◆ Pagina ◆
================================
Luigi Lo Cascio con Otello al Teatro Metastasio di Prato. Recensione

otello lo cascio
Foto Ufficio Stampa

Desdemona non muore più per la folle gelosia di Otello: questa può essere oggi soltanto la sterile giustificazione del colpevole, o il movente su cui dibattere nei talk show. Desdemona muore, ogni giorno e in ogni parte del mondo, semplicemente perché è donna. «’Unn’è la gilusia la so’ ossessioni», afferma risoluto un soldato nello splendido Otello riscritto in siciliano da Luigi Lo Cascio, quasi a negare importanza al «mostru cull’occhi virdi»; non lo spettro del tradimento con Cassio determina le azioni del condottiero, ma una primordiale e violenta incapacità di comprendere l’alterità femminile. Soltanto l’«onestu Iago» sembra possedere un’icastica teoria sulle donne, alla luce della quale le sue azioni acquisiscono un drammatico senso: quella per cui «i fimmini su’ tutti buttani».
================================
◆ Righe di dati ◆
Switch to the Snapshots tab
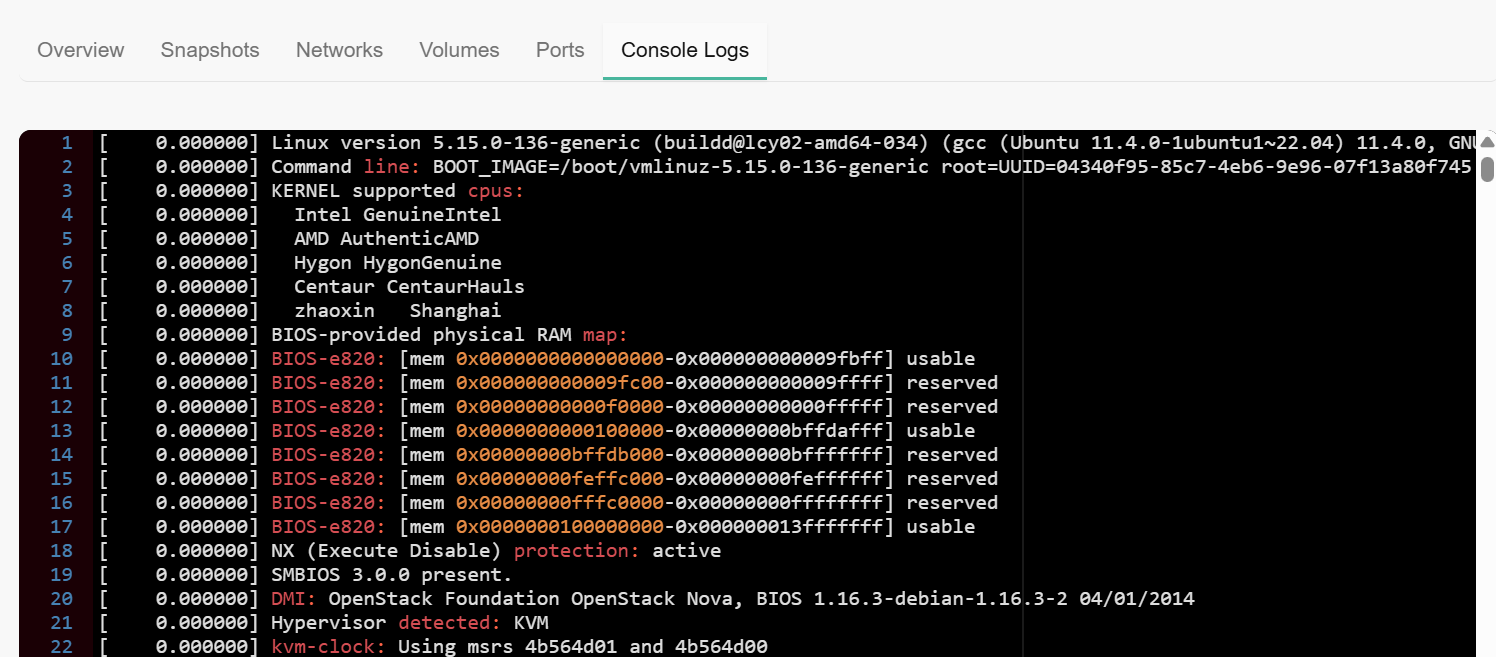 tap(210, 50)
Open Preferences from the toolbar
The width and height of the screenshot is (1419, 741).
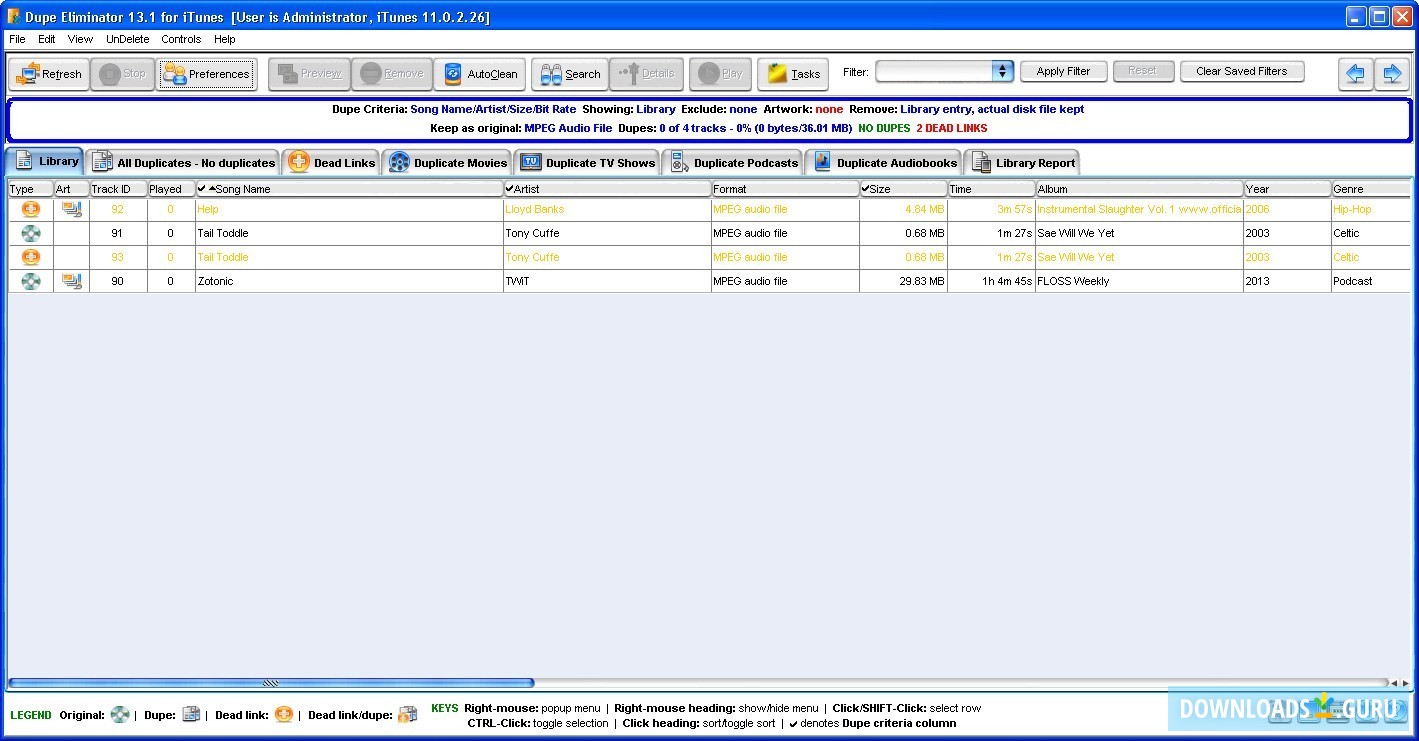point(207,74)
================================
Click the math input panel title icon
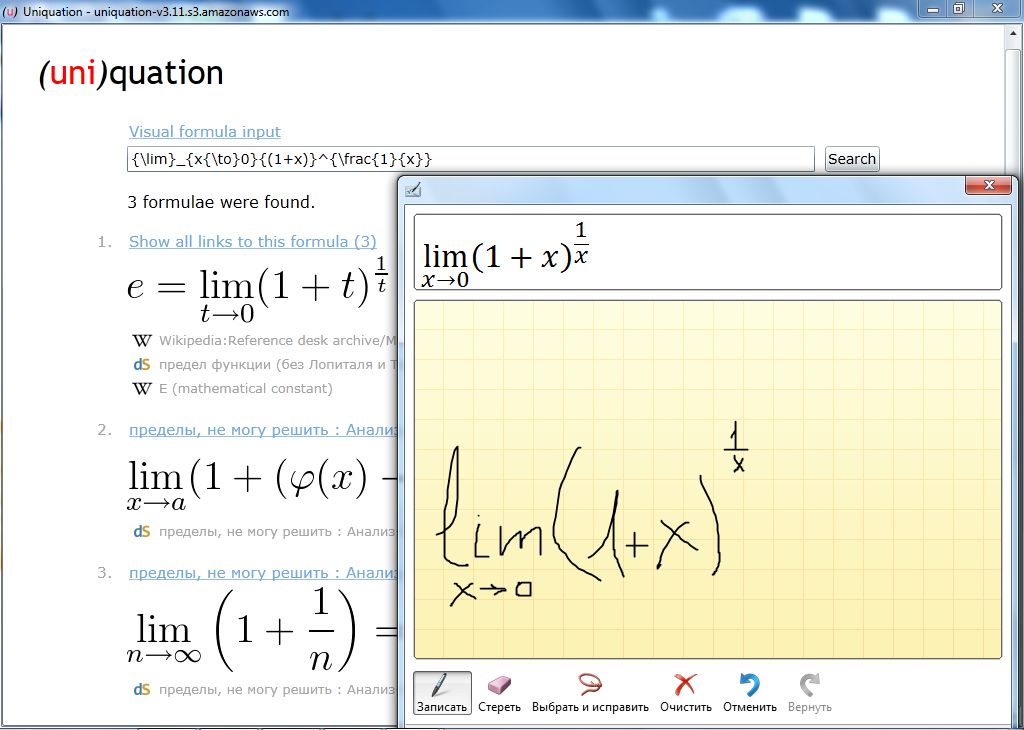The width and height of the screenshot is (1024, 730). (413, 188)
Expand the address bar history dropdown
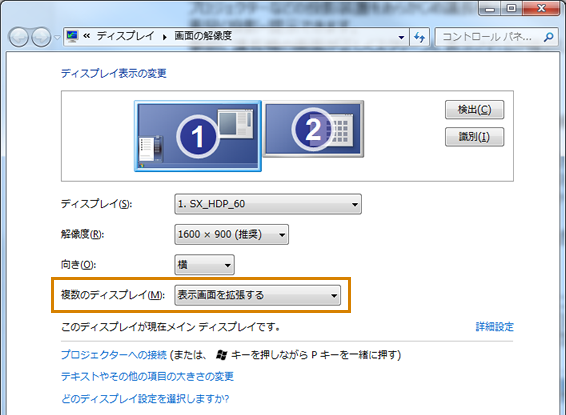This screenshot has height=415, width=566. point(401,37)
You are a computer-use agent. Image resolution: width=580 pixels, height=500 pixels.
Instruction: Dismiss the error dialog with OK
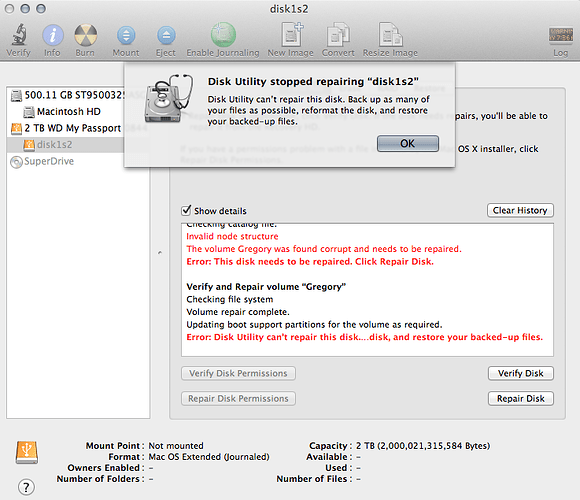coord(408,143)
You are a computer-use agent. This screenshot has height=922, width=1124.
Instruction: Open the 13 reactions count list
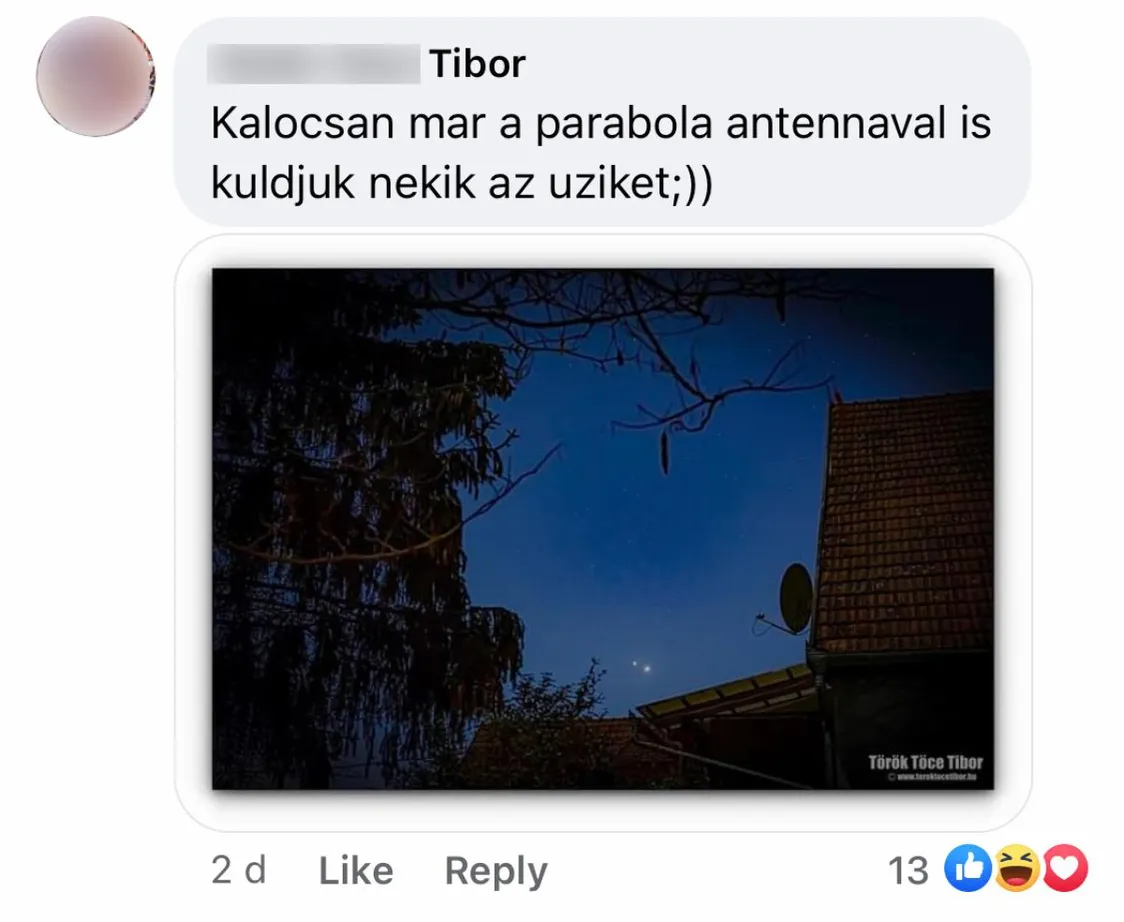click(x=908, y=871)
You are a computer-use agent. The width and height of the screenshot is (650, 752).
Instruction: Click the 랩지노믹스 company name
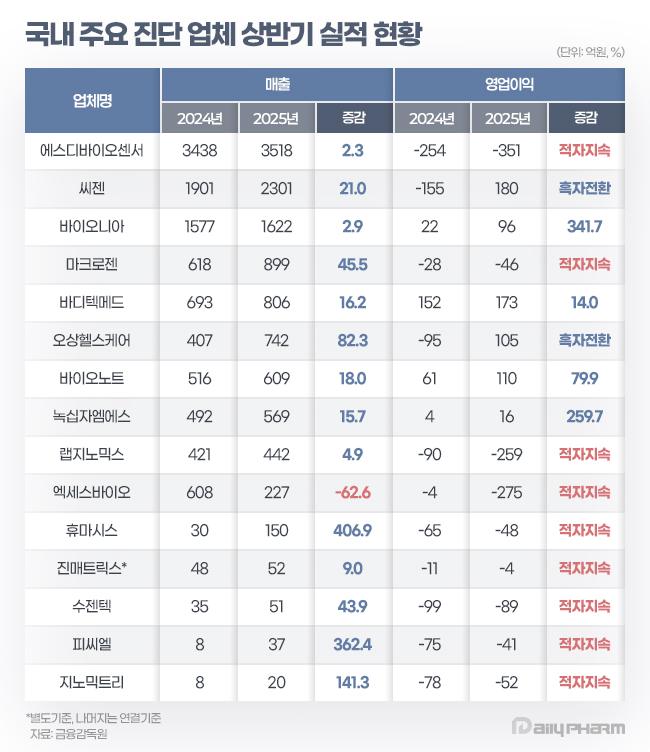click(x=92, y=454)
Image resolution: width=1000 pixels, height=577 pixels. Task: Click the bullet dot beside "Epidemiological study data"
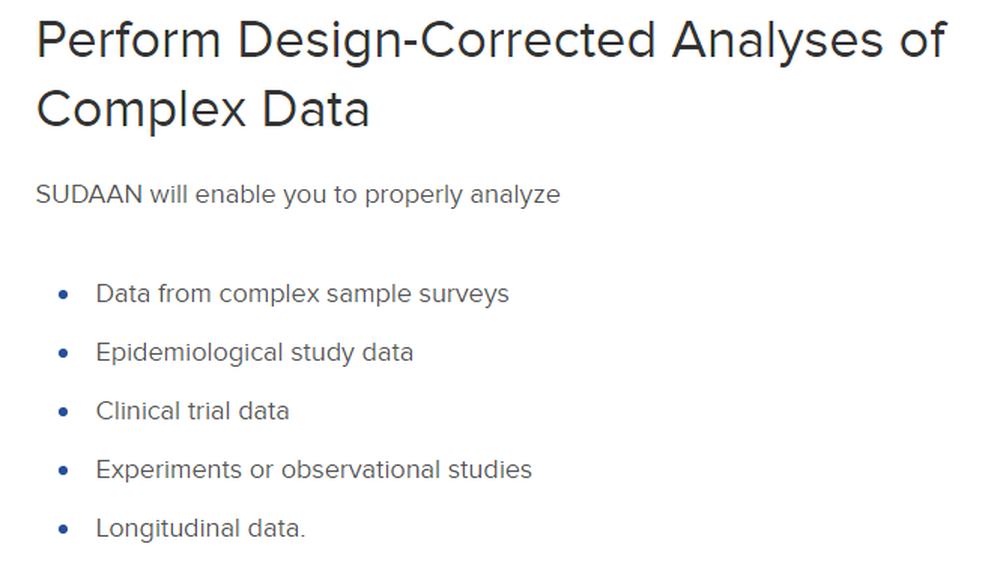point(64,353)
================================
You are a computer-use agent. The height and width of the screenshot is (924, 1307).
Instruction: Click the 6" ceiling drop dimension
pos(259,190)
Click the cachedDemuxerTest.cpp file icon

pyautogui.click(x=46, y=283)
================================
◆ Cosa fare ◆
Secondo la pagina, in quale lingua Luigi Lo Cascio ha riscritto l'Otello? Le righe di dati non hanno alcun legame con la pagina.

◆ Risposta ◆
In siciliano.